7. Be used for PM _2.5 The model training device for prediction is characterized in that _2.5 The predicted model training device comprises:

the data acquisition module is used for acquiring preprocessed long-time sequence image data and long-time sequence corresponding space atmospheric environment observation data which are subjected to space-time matching with the long-time sequence image data;

the initial image basic feature set acquisition module is used for acquiring an initial image basic feature set according to the image data of the long-time sequence;

the system comprises an initial atmosphere basic element feature set and an initial air quality basic element feature set acquisition module, wherein the initial atmosphere basic element feature set and the initial air quality basic element feature set acquisition module are used for acquiring an initial atmosphere basic element feature set and an initial air quality basic element feature set according to the atmospheric environment observation data of the long-time sequence corresponding space;

the final feature set acquisition module is used for filtering the acquired initial image basic feature set, the initial atmosphere basic element feature set and the initial air quality basic element feature set so as to acquire a final feature set;

the deep learning model acquisition module is used for acquiring a deep learning model;

and the training module is used for training the deep learning model through the final feature set.

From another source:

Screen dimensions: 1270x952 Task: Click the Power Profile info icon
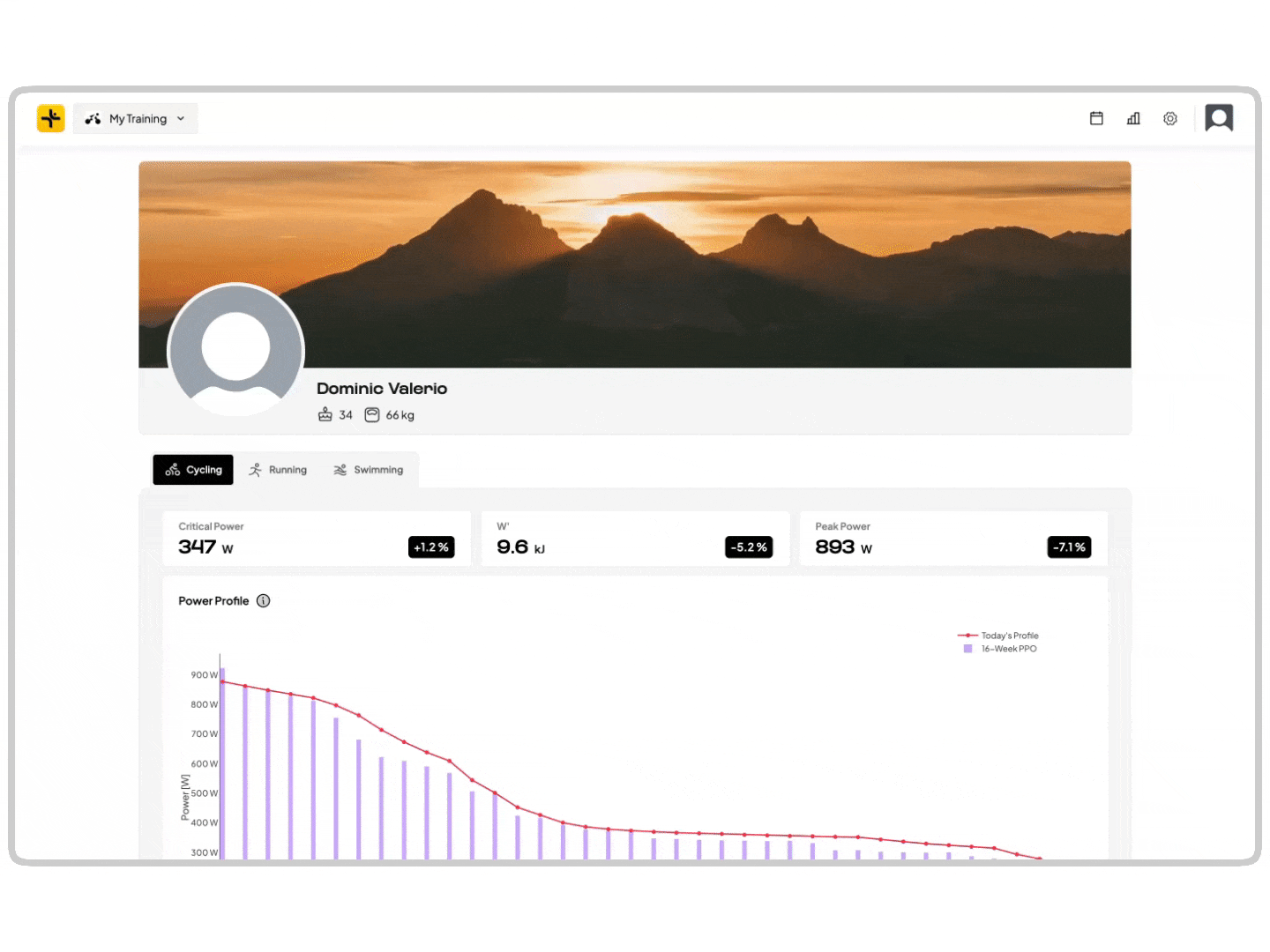[263, 601]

8. PM (particulate matter) _2.5 The prediction method is characterized in that the PM _2.5 The prediction method comprises the following steps:

acquiring image data to be predicted;

acquiring atmospheric environment observation data when shooting the image data to be predicted;

acquiring image characteristics to be predicted according to the image data to be predicted;

acquiring atmospheric characteristics and air quality characteristics according to the atmospheric environment observation data;

acquiring a PM by the method according to any one of claims 1 to 6 _2.5 A deep learning model trained by a predicted model training method;

and inputting the atmospheric characteristics and the air quality characteristics into the deep learning model so as to obtain a prediction result.

9. PM (particulate matter) _2.5 The prediction device is characterized in that the PM _2.5 PredictionThe device comprises:

the image data acquisition module to be predicted is used for acquiring the image data acquisition module to be predicted;

the atmospheric environment observation data acquisition module is used for acquiring atmospheric environment observation data when the image data to be predicted are shot;

the image characteristic obtaining module to be predicted is used for obtaining image characteristics to be predicted according to the image data to be predicted;

the air characteristic and air quality characteristic acquisition module is used for acquiring the air characteristic and the air quality characteristic according to the atmospheric environment observation data;

a deep learning model acquisition module for acquiring the PM for the PM according to any one of claims 1 to 6 _2.5 A deep learning model trained by a predicted model training method;

and the prediction module is used for inputting the atmospheric characteristics and the air quality characteristics into the deep learning model so as to obtain a prediction result.